With the inhabitants of sleepy Ogden Marsh systematically turning into grisly, brain-damaged killers, Sheriff David Dutton (a convincing Timothy Olyphant) and his physician-wife, Judy (Radha Mitchell), manage to remain among the dwindling ranks of the unaffected.

But just as they discover the top-secret source of the contaminant, the military, in a bid to clean up its mess, quarantines the town and herds its denizens into a high-security holding camp.

Although the original, which also was released as "Code Name: Trixie," was very much a product of the Vietnam era, the plot (which also was deviously co-opted by "The Simpsons Movie") holds up sufficiently in the update by Scott Kosar ("The Texas Chainsaw Massacre" redo) and Ray Wright.

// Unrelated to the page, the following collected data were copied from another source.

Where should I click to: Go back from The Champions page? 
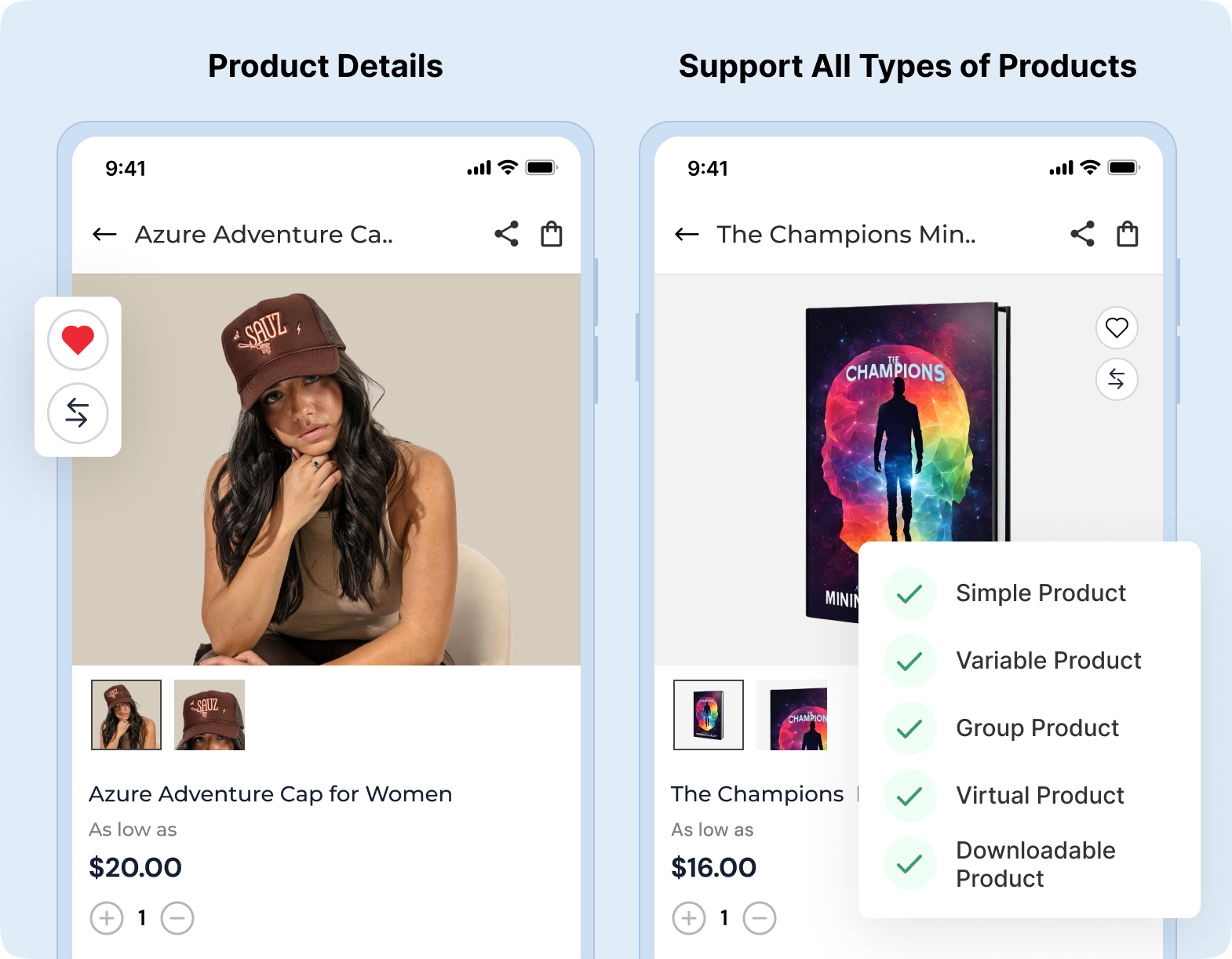pyautogui.click(x=687, y=234)
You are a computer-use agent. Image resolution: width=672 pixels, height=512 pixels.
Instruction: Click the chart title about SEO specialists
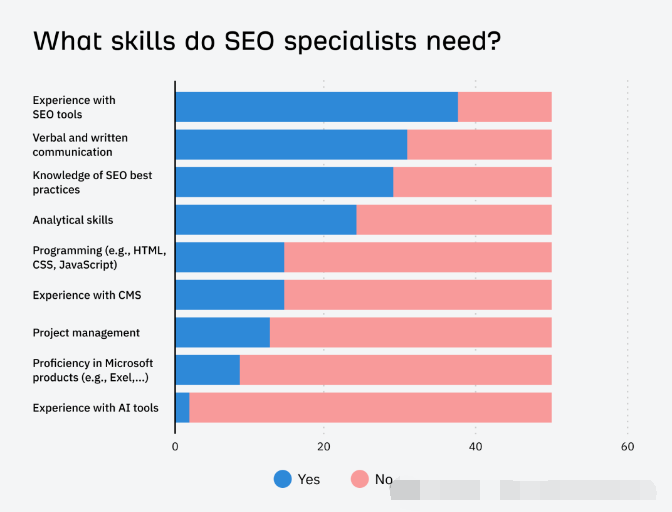pos(267,41)
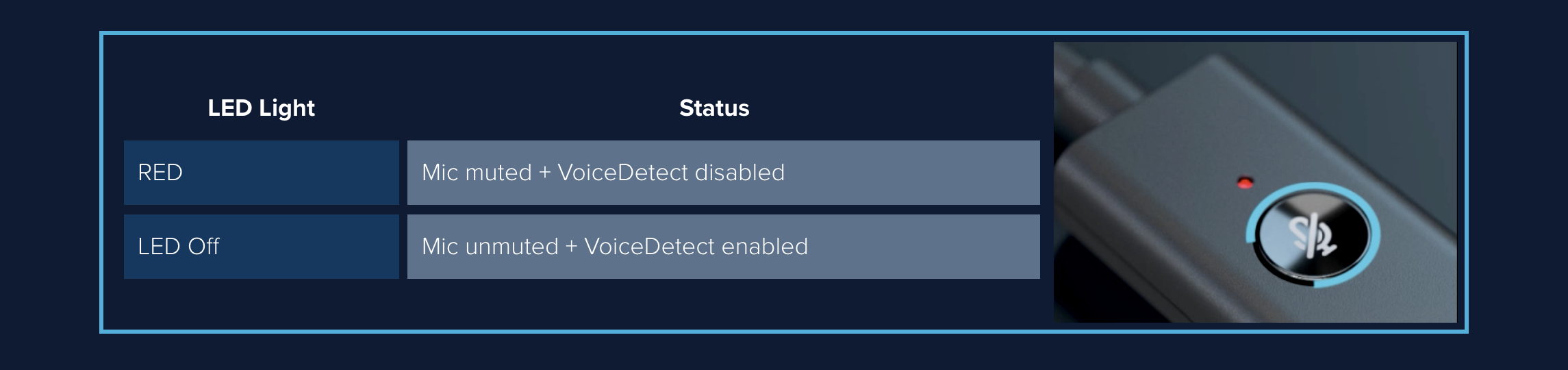The width and height of the screenshot is (1568, 370).
Task: Select the LED Off table cell
Action: [x=262, y=247]
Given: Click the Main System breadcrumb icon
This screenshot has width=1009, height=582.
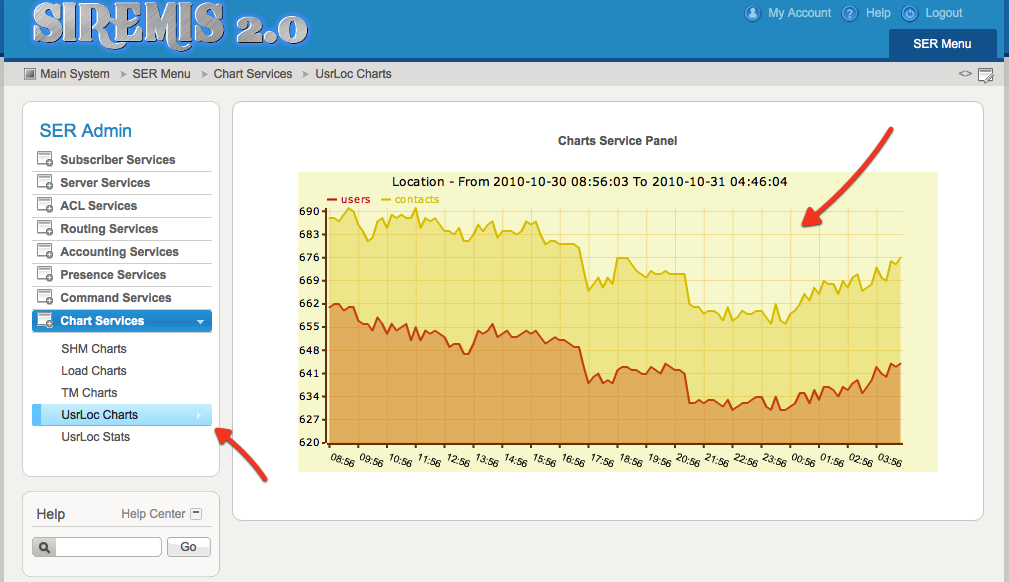Looking at the screenshot, I should tap(29, 74).
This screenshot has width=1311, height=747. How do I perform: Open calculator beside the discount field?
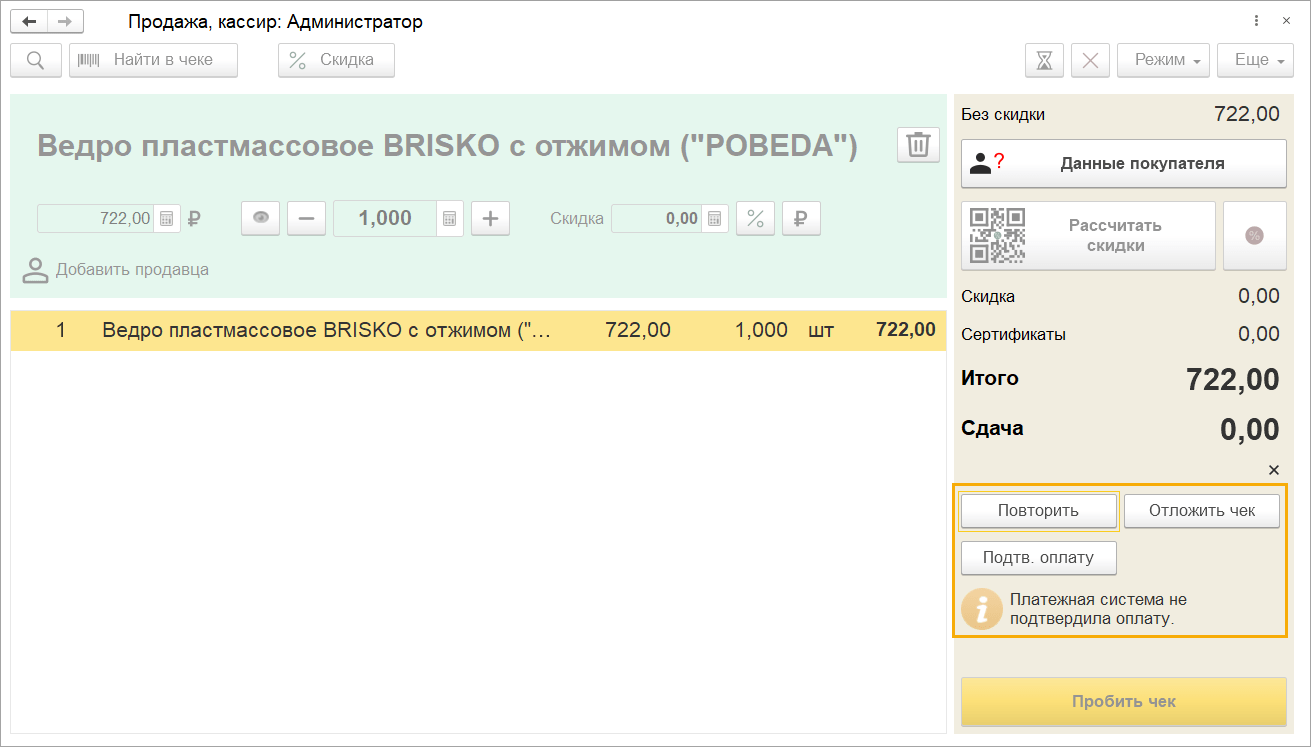(714, 218)
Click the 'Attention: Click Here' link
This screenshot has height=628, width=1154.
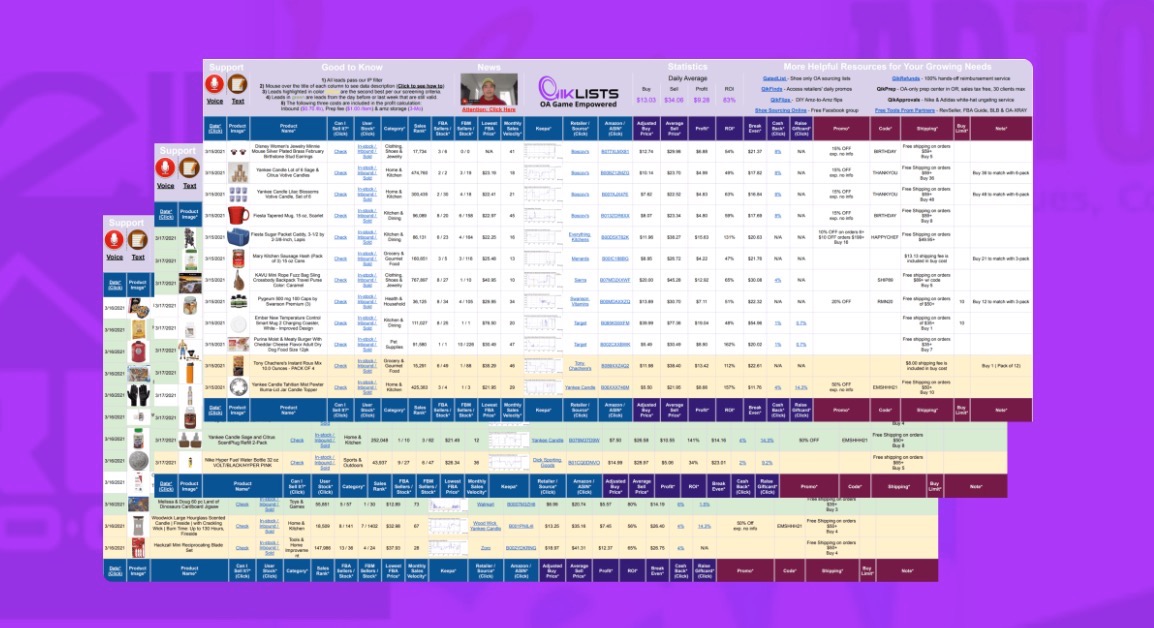(489, 109)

For Eisner, it's a far more focused effort than his first feature, 2005's scattered "Sahara."
He exhibits a real atmospheric feel for the genre, and those carefully composed set pieces -- especially one set in a seemingly abandoned automated car wash -- have been calibrated for maximum intensity.

His everyman protagonists, also including Joe Anderson ("Across the Universe") as Olyphant's no-nonsense deputy and Danielle Panabaker as Mitchell's office assistant, keep it real, and cinematographer Maxime Alexandre ("High Tension") and production designer Andrew Menzies ("Avatar") keep it evocative.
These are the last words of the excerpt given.